According to the analysis of Umer Karim from the British Royal Institute for the Armed Forces (RUSI), the oldest, and one of the most prestigious, research centers for international security issues:

"… Recently disclosed pictures circulating in the Afghan media suggest that General Qaani was operating as the deputy ambassador of Iran to Afghanistan as late as 2018, a story which only emphasises his prime role in managing Iran’s Afghan policy."


So what Iraq, Lebanon and Syria were for Soleimani, Afghanistan and Pakistan will be for his successor: an area in focus of all his efforts for decades; a space that presents him with a professional challenge; a theater where he personally knows practically every key player; a zone in which he has deployed his intelligence and in which he can manage a whole complex spectrum of people: ministers, foreign diplomats, journalists, tribal leaders, smugglers, heads of criminal gangs.

Without a doubt: he could have done all that - and he did - even while Soleimani was alive. However, the unexpected advancement he received will no doubt significantly increase the importance of the entire theater of operations - the 4th Quds Brigade Directorate, or Iran's eastern border - on Tehran's overall list of priorities for the military and political leadership.

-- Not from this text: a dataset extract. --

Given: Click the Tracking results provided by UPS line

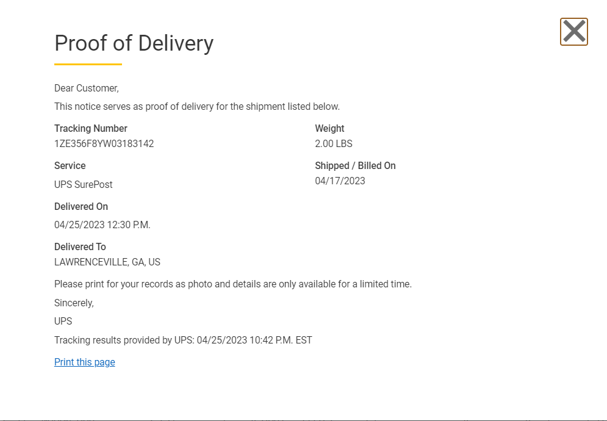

On the other hand, when it comes to political consequences, American analysts have accurately spotted deep fractures within the Tehran regime, not only between religious leaders and politicians, but also within each of the two basic strata of the Iranian establishment - the conservative and reformist wing. Various protests, demonstrations, and even occasional conflicts, are nothing new in Iran and, in various forms, have been going on there for a full two decades. Iranian society is much more complex and dynamic than the superficial, simplistic, images of it that still prevail in the Western media and public opinion.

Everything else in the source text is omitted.